Chez Laurent Sokondo, les clients sont en général des habitués. En témoigne Idrissa Mathias Ouédraogo, fidèle parmi les fidèles, qui ne se souvient plus depuis quand il fréquente ce lieu. « Sa grillade est très propre et, à Bobo, il est une référence », lance-t-il en attendant sa commande de 15 000 FCFA, toujours au feu. Pour lui, Laurent mérite d’avoir un endroit plus grand. Il l’encourage à étendre son activité. « Je lui ai dit d’ouvrir plusieurs coins, mais il dit que c’est difficile de trouver du personnel. Les jeunes n’aiment pas faire ce travail, mais je pense qu’il peut essayer. » Cette fidélité ne tient pas qu’au goût, mais aussi à la régularité et à la qualité du service.

La cliente Marie Sanon, en attente de récupérer sa commande

Marie Sanon, une cliente de longue date également, est attirée par une seule chose : « Moi, j’aime le foie. C’est ça qui m’intéresse ici. Le reste, ne m’intéresse pas. Ça fait des années que je viens chez lui. C’est bien fait, c’est pourquoi l’on vient », précise-t-elle.

Mahamadi Porogo, lui, aime s’installer sur place pour déguster la grillade de Laurent. Il est du genre à penser à Laurent même lorsqu’il n’est pas sur place. « Ce qui m’a poussé à venir ici chaque fois… Même si je ne suis pas là, mes pensées sont ici », confie-t-il.
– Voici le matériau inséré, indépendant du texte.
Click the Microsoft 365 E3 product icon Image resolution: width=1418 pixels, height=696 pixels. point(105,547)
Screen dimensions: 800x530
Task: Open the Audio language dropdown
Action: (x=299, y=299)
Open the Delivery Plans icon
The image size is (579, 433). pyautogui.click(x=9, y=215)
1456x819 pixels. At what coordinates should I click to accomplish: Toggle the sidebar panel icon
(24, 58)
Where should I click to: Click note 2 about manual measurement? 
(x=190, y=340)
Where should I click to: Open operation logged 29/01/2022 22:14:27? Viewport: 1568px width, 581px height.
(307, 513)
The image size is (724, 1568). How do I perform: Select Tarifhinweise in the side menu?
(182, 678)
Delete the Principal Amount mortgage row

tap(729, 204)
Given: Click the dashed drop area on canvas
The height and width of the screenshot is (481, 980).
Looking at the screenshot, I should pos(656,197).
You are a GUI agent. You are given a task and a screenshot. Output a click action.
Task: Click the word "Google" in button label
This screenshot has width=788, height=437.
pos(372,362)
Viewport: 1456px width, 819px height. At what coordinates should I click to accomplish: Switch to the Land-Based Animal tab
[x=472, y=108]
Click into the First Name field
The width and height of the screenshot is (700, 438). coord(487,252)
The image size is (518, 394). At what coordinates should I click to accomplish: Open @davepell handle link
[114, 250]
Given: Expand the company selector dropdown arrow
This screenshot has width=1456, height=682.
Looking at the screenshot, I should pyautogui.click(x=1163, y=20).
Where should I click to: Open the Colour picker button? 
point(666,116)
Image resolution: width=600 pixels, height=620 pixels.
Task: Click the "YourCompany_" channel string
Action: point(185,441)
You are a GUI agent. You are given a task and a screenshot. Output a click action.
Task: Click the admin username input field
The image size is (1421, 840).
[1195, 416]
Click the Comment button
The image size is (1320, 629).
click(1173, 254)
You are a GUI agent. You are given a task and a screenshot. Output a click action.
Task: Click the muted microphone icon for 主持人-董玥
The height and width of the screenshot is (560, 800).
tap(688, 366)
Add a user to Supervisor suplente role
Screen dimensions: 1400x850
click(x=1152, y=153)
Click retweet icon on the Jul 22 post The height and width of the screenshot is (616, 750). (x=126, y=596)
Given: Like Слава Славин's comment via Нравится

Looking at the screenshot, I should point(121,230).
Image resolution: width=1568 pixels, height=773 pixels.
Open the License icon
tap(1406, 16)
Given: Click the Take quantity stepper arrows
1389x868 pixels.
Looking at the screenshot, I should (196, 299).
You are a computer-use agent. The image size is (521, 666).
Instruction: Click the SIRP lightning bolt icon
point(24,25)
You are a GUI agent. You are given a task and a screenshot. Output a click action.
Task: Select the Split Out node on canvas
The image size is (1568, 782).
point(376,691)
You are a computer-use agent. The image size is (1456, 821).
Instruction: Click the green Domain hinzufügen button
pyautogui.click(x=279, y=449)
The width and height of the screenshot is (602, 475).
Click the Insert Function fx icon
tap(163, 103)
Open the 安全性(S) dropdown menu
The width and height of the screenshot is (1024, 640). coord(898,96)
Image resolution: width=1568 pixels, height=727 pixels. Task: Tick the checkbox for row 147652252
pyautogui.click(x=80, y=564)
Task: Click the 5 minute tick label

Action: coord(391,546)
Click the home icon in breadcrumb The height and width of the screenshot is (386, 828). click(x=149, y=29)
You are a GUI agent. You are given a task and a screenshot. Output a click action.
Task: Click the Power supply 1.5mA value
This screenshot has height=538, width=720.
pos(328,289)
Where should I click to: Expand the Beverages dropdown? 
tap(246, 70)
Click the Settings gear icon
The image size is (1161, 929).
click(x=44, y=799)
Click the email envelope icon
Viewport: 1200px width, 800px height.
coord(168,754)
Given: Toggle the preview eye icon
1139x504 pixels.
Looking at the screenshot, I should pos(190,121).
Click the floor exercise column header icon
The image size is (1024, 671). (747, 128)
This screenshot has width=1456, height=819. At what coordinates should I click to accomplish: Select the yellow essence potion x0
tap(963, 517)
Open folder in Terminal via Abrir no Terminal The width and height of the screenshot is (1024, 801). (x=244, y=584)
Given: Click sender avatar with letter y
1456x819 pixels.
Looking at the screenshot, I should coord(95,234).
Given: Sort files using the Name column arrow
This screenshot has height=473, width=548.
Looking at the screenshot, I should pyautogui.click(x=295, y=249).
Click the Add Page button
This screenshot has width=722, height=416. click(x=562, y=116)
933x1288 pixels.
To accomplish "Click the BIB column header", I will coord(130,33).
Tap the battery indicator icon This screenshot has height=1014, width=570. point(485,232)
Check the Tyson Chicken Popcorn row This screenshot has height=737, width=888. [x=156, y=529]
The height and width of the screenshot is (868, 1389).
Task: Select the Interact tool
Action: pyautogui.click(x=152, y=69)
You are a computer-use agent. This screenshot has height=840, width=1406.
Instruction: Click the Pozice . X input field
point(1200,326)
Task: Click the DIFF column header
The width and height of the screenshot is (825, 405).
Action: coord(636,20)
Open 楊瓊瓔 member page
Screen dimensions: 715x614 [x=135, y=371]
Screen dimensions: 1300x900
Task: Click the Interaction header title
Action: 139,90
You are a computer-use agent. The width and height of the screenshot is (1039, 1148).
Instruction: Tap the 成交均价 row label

Ce qu’il apprécie : les morceaux bien préparés, à des prix accessibles. « Ici, ils coupent en petits morceaux à 200 francs, alors qu’ailleurs, ça commence à partir de 1 000 ou 2 000 FCFA. Même depuis mon lieu de travail, je commande par téléphone avant de passer récupérer, pour manger sur place ou emporter pour la famille », indique ce client assis. Mais au-delà de la considération qu’il porte à son travail, il souhaite que son activité perdure. « Je lui souhaite un très bon courage, et je demande à Dieu de lui donner la santé et la longévité pour qu’il continue son travail. »

Mahamadi Porogo après avoir fini son plat.

Laurent Sokondo, quant à lui, pense parfois à la retraite, mais il n’est pas pressé. Malgré sa volonté de rester discret, il confie que cette activité lui a permis de construire sa vie et aussi de s’occuper de sa famille. Il aimerait que ses aides puissent reprendre un jour le flambeau, mais pour l’heure, il continue de travailler pour satisfaire ses clients.